▶ _Extracted material_:
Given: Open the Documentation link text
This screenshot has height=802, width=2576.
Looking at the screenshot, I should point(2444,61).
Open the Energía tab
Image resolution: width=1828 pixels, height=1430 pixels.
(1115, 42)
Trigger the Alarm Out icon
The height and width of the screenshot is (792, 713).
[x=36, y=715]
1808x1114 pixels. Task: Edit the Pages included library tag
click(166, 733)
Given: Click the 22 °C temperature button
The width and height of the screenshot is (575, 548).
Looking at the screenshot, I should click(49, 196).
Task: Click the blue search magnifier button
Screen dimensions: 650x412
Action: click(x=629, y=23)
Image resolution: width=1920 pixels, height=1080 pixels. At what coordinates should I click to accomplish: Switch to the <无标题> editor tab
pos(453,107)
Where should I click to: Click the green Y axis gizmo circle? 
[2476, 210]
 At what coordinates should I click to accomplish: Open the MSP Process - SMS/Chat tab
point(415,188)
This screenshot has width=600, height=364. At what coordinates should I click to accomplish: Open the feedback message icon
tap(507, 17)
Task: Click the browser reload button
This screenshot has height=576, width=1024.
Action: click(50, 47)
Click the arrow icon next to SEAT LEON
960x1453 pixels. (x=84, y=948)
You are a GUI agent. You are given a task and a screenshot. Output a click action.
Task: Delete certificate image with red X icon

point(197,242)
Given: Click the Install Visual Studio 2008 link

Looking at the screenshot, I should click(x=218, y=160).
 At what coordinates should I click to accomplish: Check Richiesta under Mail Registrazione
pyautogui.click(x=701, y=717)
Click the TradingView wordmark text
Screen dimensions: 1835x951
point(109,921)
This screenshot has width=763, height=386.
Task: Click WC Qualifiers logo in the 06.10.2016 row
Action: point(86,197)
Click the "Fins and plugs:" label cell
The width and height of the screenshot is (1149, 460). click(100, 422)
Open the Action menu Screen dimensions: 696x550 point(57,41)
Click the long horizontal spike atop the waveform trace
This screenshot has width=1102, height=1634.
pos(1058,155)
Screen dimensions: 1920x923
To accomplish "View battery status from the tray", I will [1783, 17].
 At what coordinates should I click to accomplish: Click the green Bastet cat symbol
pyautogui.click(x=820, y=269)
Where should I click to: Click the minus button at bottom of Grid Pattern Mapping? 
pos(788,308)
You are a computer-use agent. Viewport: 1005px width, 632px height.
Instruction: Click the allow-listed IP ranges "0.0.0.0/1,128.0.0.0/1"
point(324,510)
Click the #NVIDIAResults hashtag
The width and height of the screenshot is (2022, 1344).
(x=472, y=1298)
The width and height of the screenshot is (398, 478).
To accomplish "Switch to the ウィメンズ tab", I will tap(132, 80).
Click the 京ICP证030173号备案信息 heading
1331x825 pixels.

▶ _Direction_: Please list every line from the entries above that contains the word "dimensions".

▶ _Response to this task_:
Screen dimensions: 650x412
Screen dimensions: 1835x951
Open the Action menu Screen dimensions: 696x550 point(57,41)
Screen dimensions: 1920x923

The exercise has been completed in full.